Coinbase, one of the largest U.S.-based cryptocurrency exchanges, is signaling it may withdraw support for the CLARITY Act if proposed provisions restrict its stablecoin reward programs. The warning comes as U.S. lawmakers prepare to mark up the bill this week, setting up a high-stakes confrontation between regulators and a major industry player. For Coinbase, these incentives are not a side feature but a core pillar of its business model, particularly during periods when trading volumes soften.
At the center of the dispute is USD Coin (USDC), the dollar-backed stablecoin issued by Circle, in which Coinbase holds a minority stake.
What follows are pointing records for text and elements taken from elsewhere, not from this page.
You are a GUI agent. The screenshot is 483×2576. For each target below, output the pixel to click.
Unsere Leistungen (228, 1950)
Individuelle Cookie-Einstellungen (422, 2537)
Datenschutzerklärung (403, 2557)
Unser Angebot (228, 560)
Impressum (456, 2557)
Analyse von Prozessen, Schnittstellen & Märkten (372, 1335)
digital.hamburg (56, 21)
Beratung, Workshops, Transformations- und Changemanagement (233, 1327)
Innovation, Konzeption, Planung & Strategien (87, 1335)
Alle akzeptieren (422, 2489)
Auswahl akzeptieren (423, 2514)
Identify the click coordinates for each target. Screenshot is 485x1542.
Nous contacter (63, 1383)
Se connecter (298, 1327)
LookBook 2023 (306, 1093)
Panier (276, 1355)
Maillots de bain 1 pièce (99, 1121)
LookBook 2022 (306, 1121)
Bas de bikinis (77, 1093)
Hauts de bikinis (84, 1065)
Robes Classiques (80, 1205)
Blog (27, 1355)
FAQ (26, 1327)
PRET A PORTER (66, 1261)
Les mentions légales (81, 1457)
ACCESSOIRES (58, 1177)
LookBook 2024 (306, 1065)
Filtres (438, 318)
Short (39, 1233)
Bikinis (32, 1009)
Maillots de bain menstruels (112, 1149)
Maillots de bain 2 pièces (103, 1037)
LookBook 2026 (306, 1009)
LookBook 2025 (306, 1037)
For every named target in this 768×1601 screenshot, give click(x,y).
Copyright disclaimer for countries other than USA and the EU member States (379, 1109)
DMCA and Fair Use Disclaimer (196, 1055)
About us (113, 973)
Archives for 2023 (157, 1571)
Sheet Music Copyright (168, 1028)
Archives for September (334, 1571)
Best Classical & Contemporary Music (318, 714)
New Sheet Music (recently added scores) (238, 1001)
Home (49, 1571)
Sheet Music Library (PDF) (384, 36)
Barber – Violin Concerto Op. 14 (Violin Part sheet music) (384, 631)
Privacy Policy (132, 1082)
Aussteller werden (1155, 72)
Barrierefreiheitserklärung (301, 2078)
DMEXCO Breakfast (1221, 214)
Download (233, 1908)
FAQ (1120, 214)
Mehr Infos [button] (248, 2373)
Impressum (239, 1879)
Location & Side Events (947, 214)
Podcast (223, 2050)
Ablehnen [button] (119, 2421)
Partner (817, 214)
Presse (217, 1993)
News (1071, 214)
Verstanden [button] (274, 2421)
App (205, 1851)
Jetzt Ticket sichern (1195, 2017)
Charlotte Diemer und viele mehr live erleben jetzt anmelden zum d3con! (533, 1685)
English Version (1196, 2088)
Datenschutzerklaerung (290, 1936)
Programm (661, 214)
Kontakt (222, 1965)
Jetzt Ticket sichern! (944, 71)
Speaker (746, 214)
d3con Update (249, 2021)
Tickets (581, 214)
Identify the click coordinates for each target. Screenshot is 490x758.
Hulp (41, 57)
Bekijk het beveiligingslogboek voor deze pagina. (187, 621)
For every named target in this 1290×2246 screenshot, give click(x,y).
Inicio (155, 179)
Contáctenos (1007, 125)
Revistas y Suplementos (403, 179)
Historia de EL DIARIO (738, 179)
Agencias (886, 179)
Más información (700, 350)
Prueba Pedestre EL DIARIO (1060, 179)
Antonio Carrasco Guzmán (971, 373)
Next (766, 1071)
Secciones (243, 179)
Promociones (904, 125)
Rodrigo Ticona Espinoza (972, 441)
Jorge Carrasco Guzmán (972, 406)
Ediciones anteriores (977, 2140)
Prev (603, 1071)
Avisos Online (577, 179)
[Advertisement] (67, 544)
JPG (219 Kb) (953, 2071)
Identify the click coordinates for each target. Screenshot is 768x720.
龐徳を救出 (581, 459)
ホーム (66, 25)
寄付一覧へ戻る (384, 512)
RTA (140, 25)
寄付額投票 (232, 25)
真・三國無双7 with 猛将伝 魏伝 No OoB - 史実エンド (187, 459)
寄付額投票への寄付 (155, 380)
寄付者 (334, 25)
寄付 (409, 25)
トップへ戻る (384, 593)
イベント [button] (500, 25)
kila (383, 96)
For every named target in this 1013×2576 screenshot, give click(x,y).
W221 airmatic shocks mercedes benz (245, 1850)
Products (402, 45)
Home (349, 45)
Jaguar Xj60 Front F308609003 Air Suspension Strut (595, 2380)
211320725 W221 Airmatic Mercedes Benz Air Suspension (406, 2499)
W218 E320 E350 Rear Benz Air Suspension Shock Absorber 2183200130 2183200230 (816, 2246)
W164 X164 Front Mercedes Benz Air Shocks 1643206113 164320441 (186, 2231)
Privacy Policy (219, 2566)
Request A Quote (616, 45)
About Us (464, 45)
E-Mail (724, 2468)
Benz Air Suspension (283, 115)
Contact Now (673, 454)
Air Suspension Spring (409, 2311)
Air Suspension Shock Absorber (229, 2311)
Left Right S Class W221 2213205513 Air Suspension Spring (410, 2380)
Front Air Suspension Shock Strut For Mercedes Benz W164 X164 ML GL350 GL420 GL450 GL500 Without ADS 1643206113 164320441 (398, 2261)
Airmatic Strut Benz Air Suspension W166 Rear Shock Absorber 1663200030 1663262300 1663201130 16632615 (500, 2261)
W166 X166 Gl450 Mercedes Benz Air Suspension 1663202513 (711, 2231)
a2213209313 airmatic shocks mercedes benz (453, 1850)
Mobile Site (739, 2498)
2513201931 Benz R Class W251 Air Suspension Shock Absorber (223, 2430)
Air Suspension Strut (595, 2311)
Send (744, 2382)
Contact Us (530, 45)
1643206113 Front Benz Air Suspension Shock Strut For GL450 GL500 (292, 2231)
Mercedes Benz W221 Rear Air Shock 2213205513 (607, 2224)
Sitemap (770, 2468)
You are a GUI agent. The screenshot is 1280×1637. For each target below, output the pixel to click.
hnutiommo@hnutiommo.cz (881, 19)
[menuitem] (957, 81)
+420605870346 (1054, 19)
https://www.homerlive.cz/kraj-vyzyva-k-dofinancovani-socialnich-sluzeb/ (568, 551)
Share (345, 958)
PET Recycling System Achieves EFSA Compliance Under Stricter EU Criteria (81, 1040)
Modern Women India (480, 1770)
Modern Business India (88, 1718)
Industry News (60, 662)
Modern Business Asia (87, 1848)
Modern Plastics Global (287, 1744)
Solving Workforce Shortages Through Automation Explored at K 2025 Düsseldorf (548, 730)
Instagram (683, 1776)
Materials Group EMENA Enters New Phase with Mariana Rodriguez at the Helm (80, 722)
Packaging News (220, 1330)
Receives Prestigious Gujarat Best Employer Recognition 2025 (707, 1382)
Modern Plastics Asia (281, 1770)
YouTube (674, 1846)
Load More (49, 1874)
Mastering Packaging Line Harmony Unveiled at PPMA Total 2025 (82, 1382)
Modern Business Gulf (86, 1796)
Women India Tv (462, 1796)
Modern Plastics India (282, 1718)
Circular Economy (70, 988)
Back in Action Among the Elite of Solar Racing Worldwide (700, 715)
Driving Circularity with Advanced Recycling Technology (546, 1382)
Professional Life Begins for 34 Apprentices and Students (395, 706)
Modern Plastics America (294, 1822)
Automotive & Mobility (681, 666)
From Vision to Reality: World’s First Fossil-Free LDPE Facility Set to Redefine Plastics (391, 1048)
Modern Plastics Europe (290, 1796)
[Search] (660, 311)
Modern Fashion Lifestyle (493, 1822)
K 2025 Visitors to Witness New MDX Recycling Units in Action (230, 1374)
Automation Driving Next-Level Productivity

Coinbase earns revenue from the interest generated on reserves backing USDC and redistributes part of that income to users through rewards, including roughly 3.5% for Coinbase One subscribers. These incentives encourage customers to keep funds on the platform, creating a steady revenue stream even in slower markets. According to estimates cited by Bloomberg, stablecoin-related income could reach as much as $1.3 billion for Coinbase in 2025.
The policy battle hinges on how regulators classify these rewards. Lawmakers and banking lobbyists argue that yield-bearing stablecoins resemble traditional savings products and should be regulated accordingly. Banks warn that allowing crypto platforms to offer yield could siphon deposits away from the traditional system, reducing funds available for loans to households and small businesses. Supporters of stricter rules believe the CLARITY Act could bring long-overdue structure to the digital asset market, including clearer definitions for stablecoins and investor protections.
Coinbase and other crypto advocates strongly disagree, insisting that treating stablecoin rewards like bank interest would stifle innovation and weaken U.S. competitiveness. They argue that crypto-native incentives require a tailored framework rather than being forced into legacy financial rules. In Coinbase’s view, overly restrictive regulation could push users toward offshore platforms, undermining the very consumer protections lawmakers aim to strengthen. This clash reflects a broader tension between fostering innovation and enforcing oversight in fast-moving financial technology.
The timing is critical. The CLARITY Act is expected to be reviewed by the Senate Banking Committee, and its final language will shape the future of U.S. crypto policy. While the bill seeks to clarify categories such as digital commodities, investment contracts, and payment stablecoins, it also signals Congress’s growing interest in comprehensive stablecoin oversight. Coinbase’s threat to pull support is widely seen as a strategic move, highlighting how vital reward programs have become for regulated exchanges operating within the U.S. market.
Behind the scenes, Coinbase is reportedly assessing whether the final legislation will allow it to continue offering rewards while staying compliant with U.S. law. Insiders speaking to Bloomberg suggest the company is prepared to adjust its public stance depending on the outcome. The unfolding debate underscores the stakes involved: decisions made in Washington could determine whether stablecoins become a mainstream financial tool under U.S. regulation or whether innovation shifts elsewhere.